FISMA Bill Drops in House Amid Confusion Over Federal CISO Role

UNITED STATES - JULY 11: Rep. John Katko, R-N.Y., leaves the House Republican Conference meeting in the Capitol on Wednesday, July 11, 2018.

UNITED STATES - JULY 11: Rep. John Katko, R-N.Y., leaves the House Republican Conference meeting in the Capitol on Wednesday, July 11, 2018. (Photo By Bill Clark/CQ Roll Call/POOL)

Rep. John Katko is continuing a campaign to make the Cybersecurity and Infrastructure Security Agency a central Chief Information Security Office—or CISO— for federal civilian agencies.

Members of the House Oversight and Reform Committee introduced legislation they hope will clarify the role of the federal chief information security officer by endowing the position with powers codified in statutes.   

The bipartisan bill, “clearly assigns federal cybersecurity policy development and oversight responsibilities to the Office of Management and Budget (OMB), operational coordination responsibilities to the Cybersecurity and Infrastructure Security Agency (CISA), and overall cybersecurity strategy responsibilities to the National Cyber Director (NCD),” reads a summary the committee released Tuesday, noting it, “codifies the OMB Federal Chief Information Security Officer.”

That tracks with how current Federal CISO Chris DeRusha sees his role. But some lawmakers aren’t so sure how the divisions are carved and believe calls for the Cybersecurity and Infrastructure Security Agency to become a federal Chief Information Security Office stand to compound the confusion.

“We can't have 130 CISOs in the federal government. We need CISA to be that quarterback and that CISO,” Rep. John Katko, R-N.Y., said recently at an event hosted by the Silverado Policy Accelerator, a think tank co-founded by Dmitri Alperovitch, former chief technology officer for the cybersecurity firm Crowdstrike.

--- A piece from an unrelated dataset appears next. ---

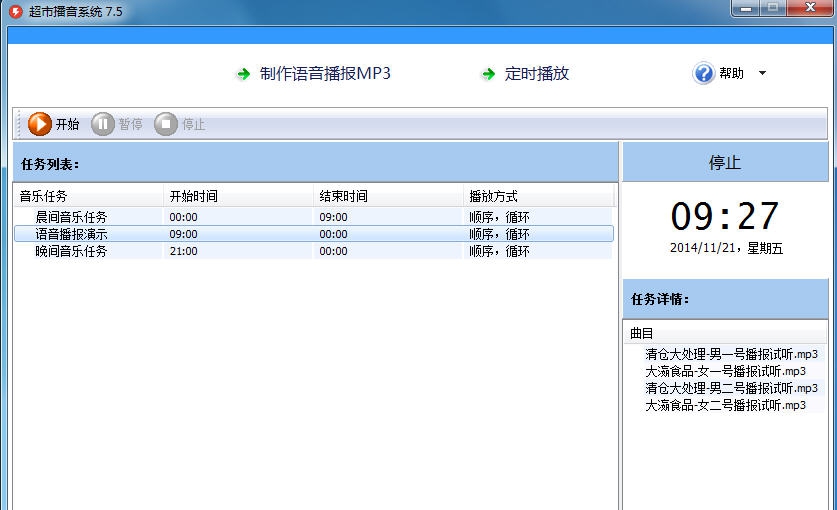837x510 pixels.
Task: Open 制作语音播报MP3 link
Action: [x=325, y=74]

Alperovitch has been pushing for an expansion of CISA’s role into a federal chief information security office for at least a year, supported by current and former CISA officials.

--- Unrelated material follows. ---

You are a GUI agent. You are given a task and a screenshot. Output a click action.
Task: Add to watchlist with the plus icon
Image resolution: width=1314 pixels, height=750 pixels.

“I think as [House Homeland Security Committee] ranking member Katko said, having 100 plus different CISOs all acting independently is not the correct model,” Department of Homeland Security Under Secretary for Strategy, Policy, and Plans Rob Silvers, said at the recent event. 

Silvers highlighted greater empowerment of CISA in areas like threat hunting and the deployment of endpoint detection and response, but it’s not always clear what counts as “operational” and “policy” domains and whether CISA or OMB are the ultimate authority. In the summer of 2020, for example, the agencies coordinated their release of a binding operational directive on vulnerability disclosure policies.

"The federal CISO position, just like the federal CIO position, is primarily focused on policy development and oversight for all federal civilian agencies. As such, it’s not going to be inside one agency, it's going to be at OMB, that's the way we're structured today,” former Federal CISO Grant Schneider, now senior director of cybersecurity services at the law firm Venable, told Nextgov. “So, in my opinion, you need to ask people for more clarity when they say things like, 'the CISO should be here' or 'it should be there.' I would ask questions around what roles and responsibilities and duties they think should be performed by each organization."

Corresponding FISMA reform legislation in the Senate does not mention the federal CISO role. Katko’s office did not respond to a request for comment.